--- Begin Available records ---
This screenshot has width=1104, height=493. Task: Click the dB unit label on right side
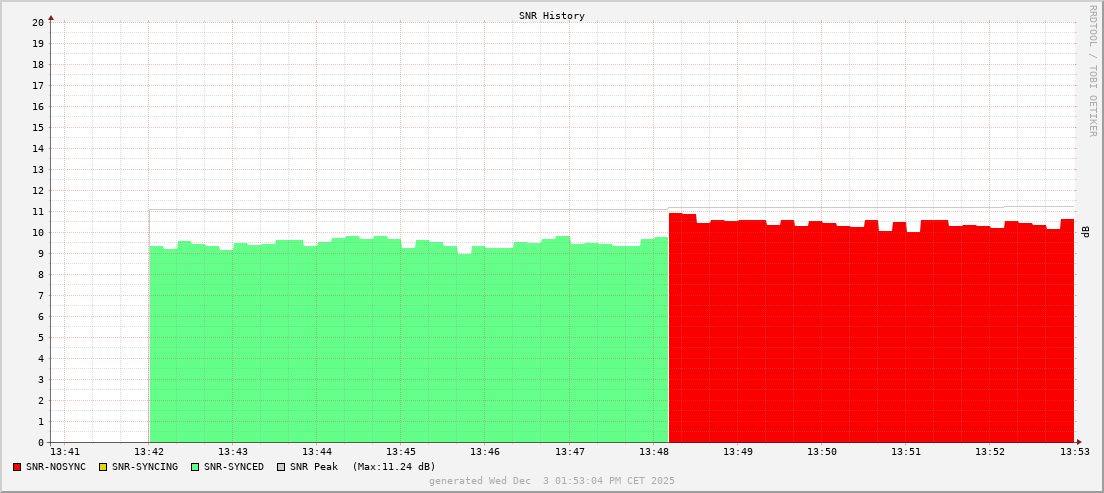pyautogui.click(x=1086, y=232)
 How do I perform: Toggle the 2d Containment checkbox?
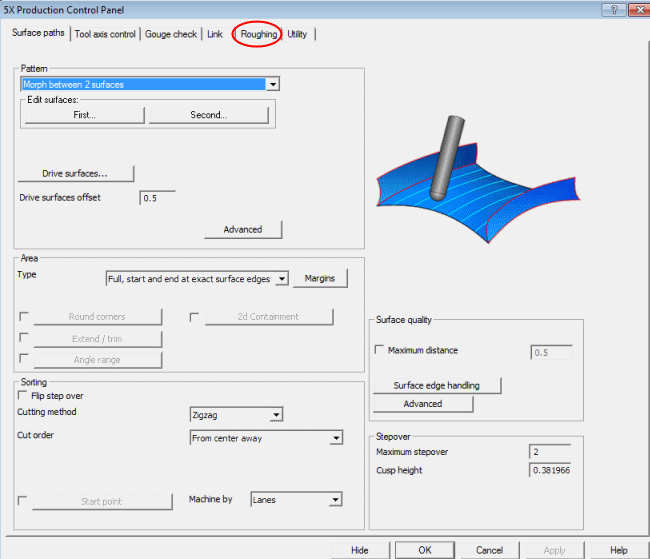click(x=195, y=317)
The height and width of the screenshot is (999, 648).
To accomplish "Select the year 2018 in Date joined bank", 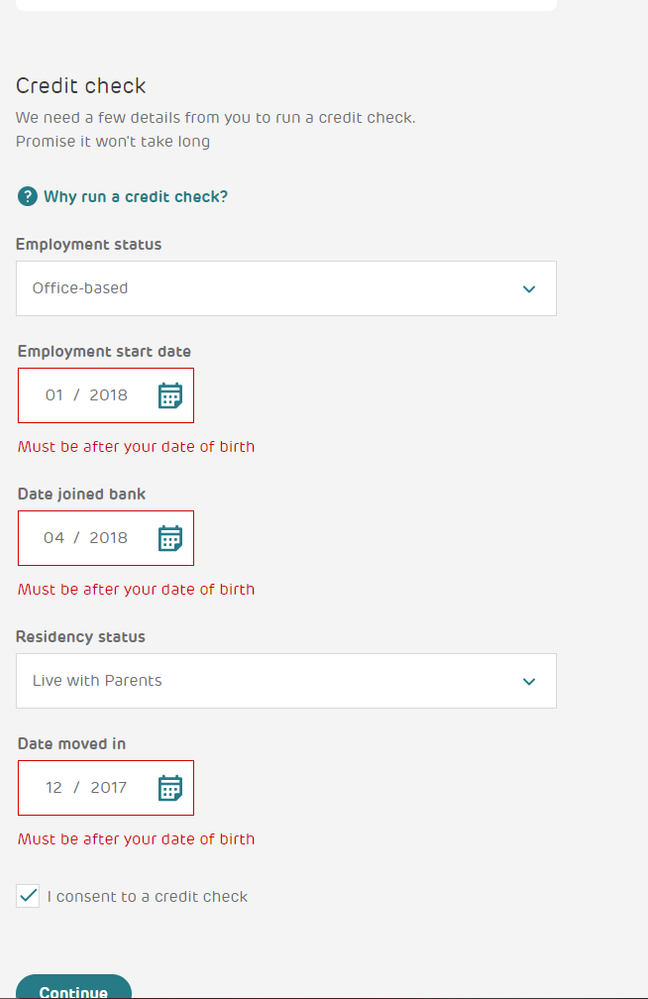I will (108, 538).
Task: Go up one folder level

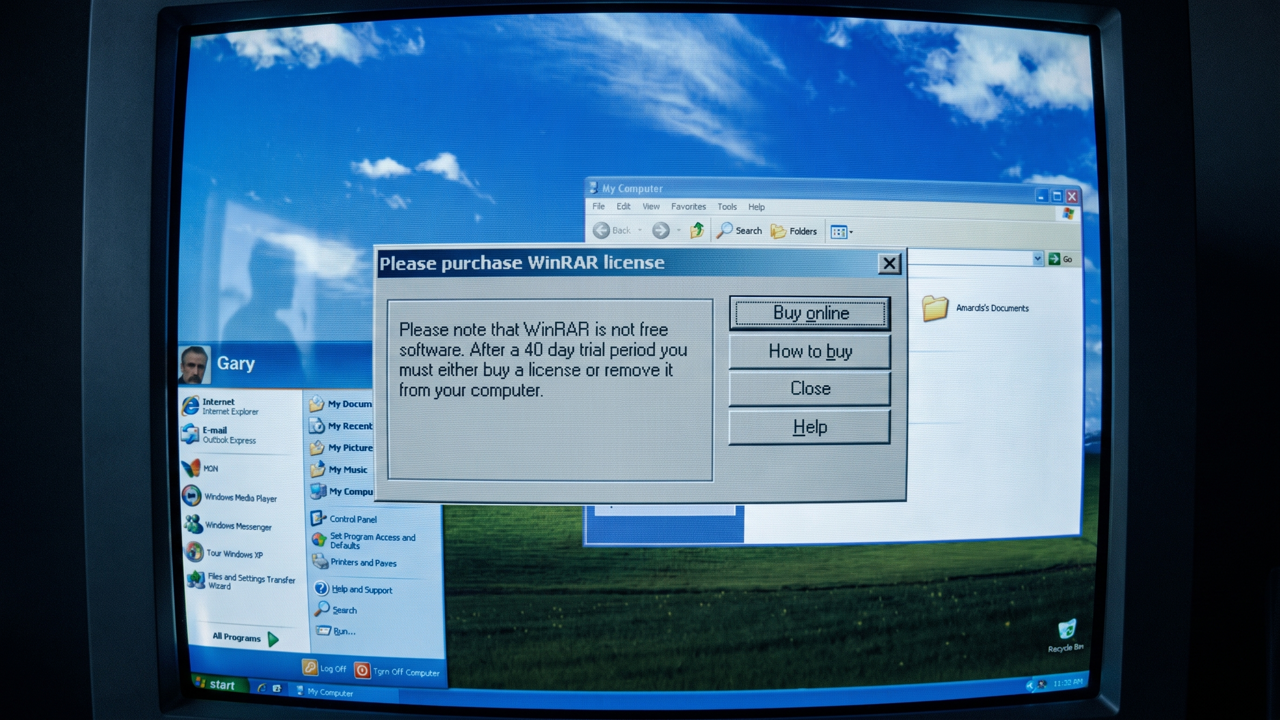Action: 697,231
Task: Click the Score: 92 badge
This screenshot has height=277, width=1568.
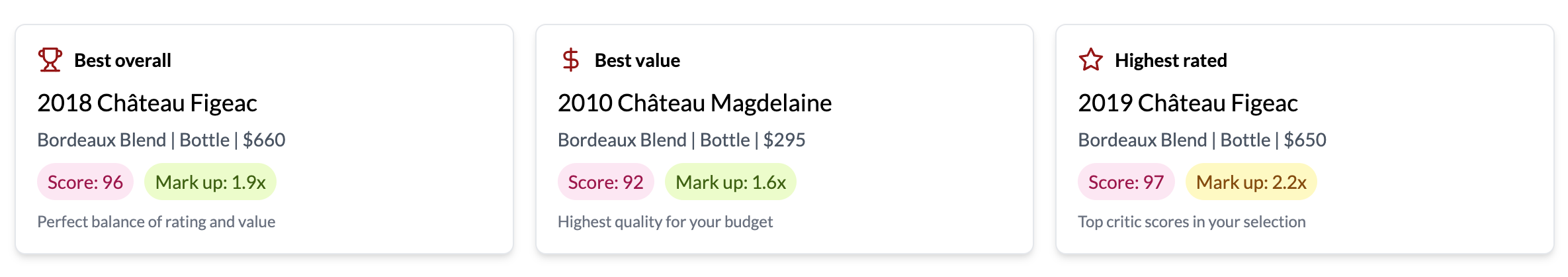Action: click(605, 182)
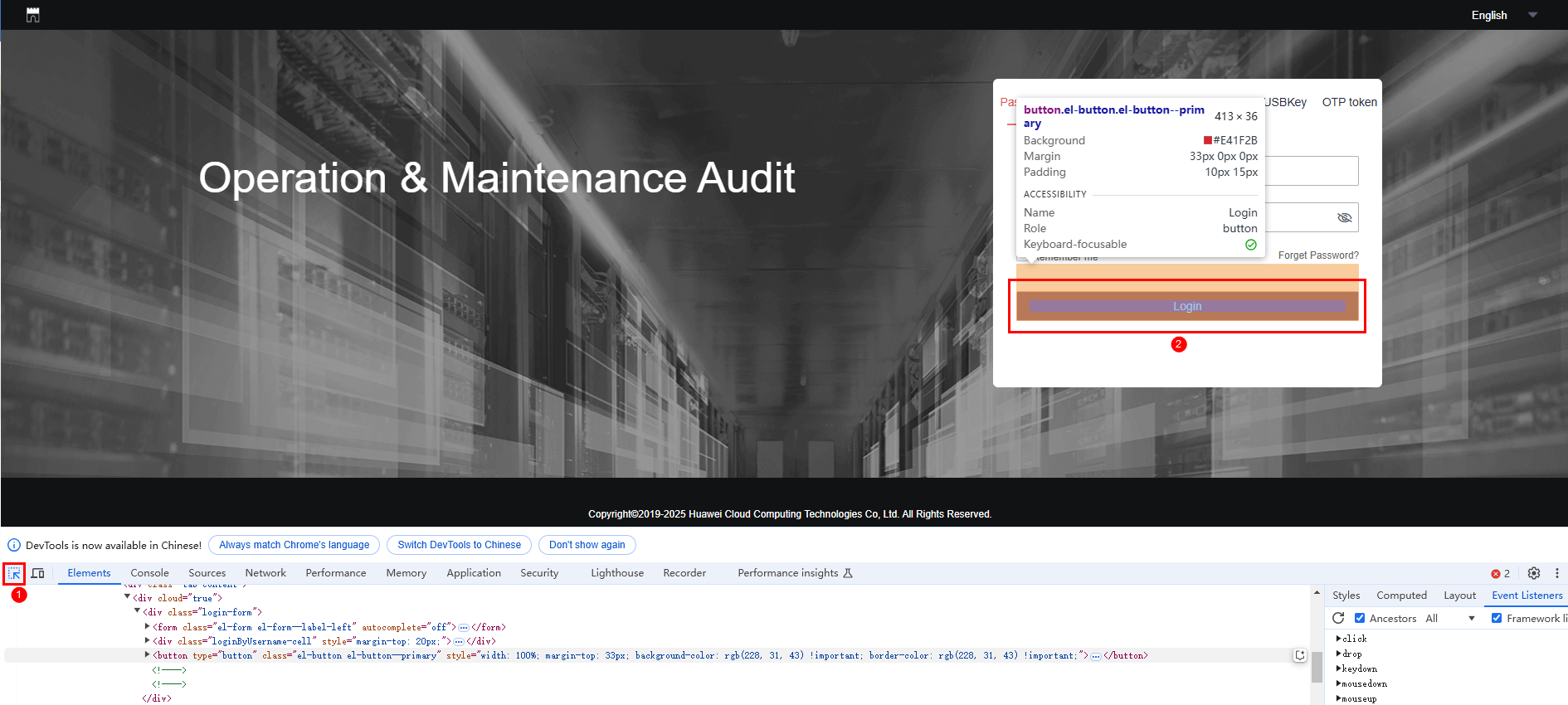Screen dimensions: 1568x705
Task: Activate the inspect element picker icon
Action: (x=14, y=573)
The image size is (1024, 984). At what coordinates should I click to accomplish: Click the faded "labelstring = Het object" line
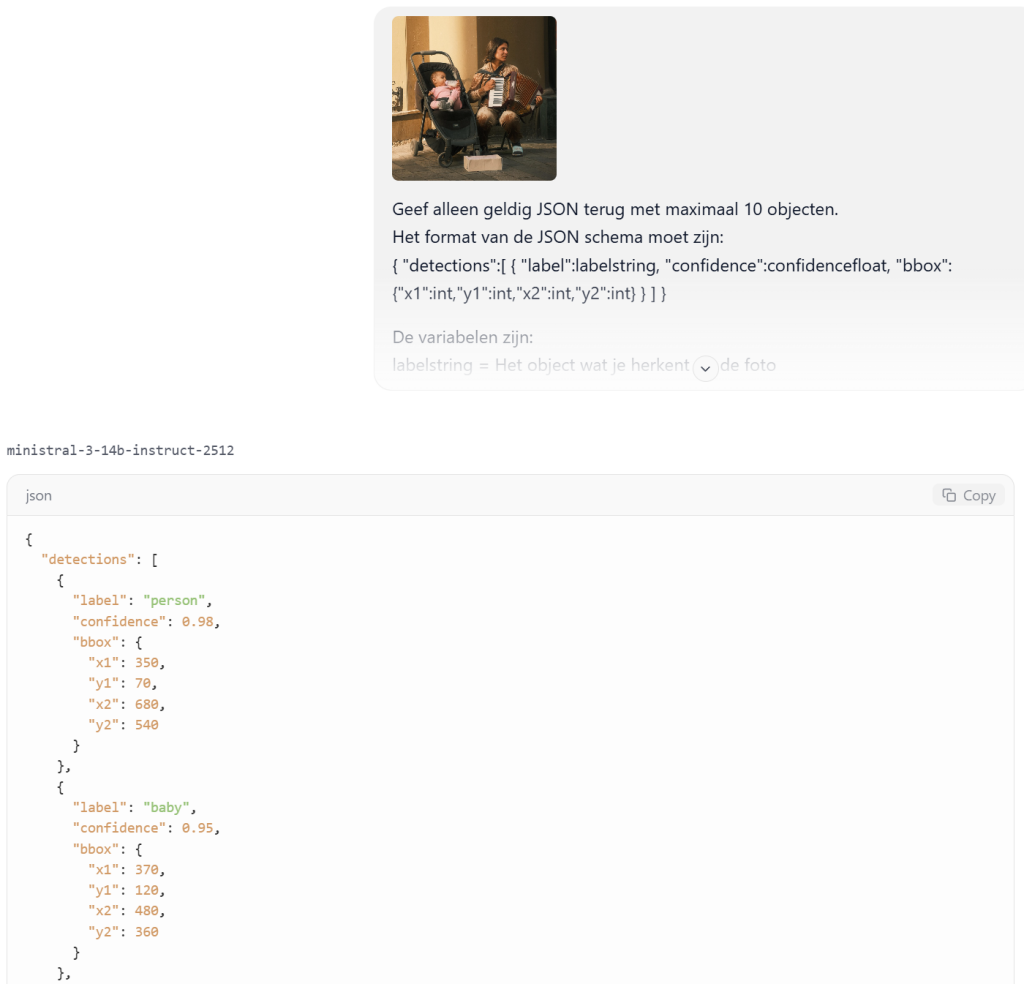click(x=540, y=365)
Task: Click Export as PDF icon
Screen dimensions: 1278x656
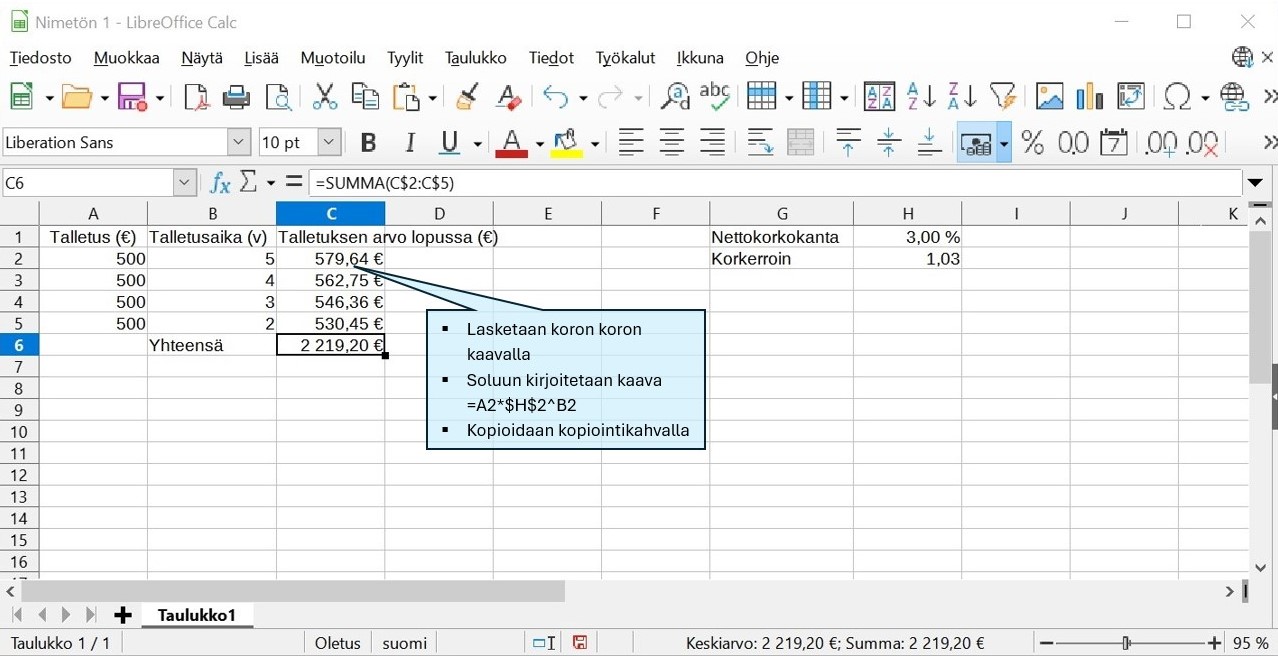Action: point(196,97)
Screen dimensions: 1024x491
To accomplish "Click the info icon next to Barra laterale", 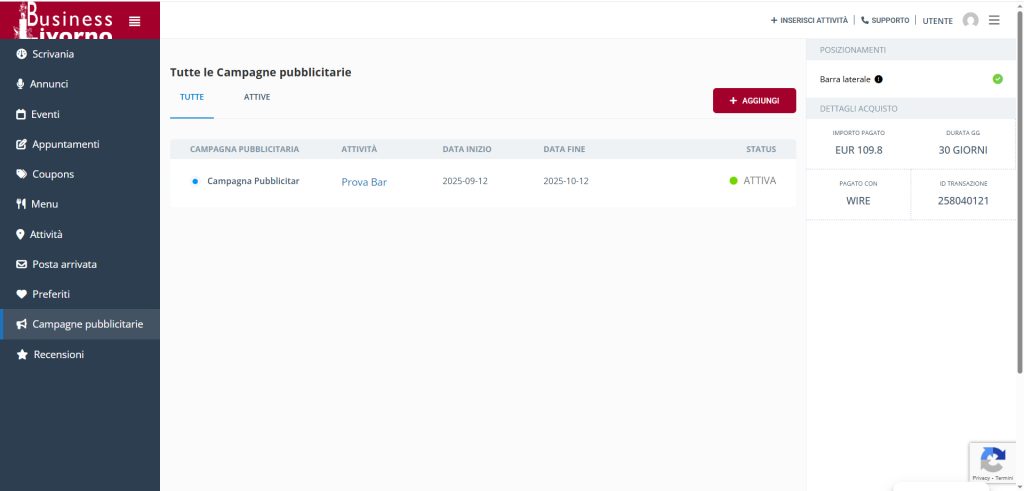I will (878, 79).
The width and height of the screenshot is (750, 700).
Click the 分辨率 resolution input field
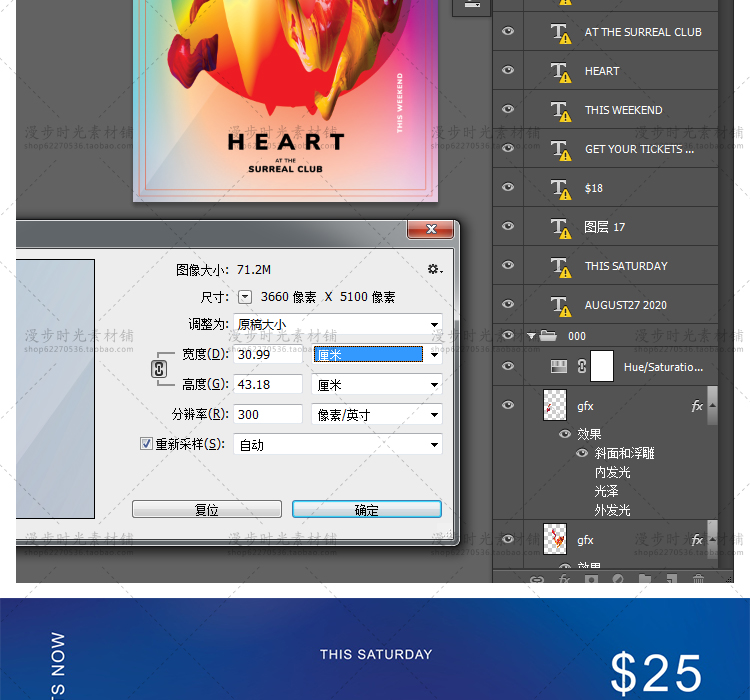click(x=267, y=415)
--- End Available records ---
*What is being asked*
Gather each line in the items above that contains the word "This".

*The solution*
This screenshot has width=1104, height=493. Task: Click the dB unit label on right side
This screenshot has height=277, width=1568.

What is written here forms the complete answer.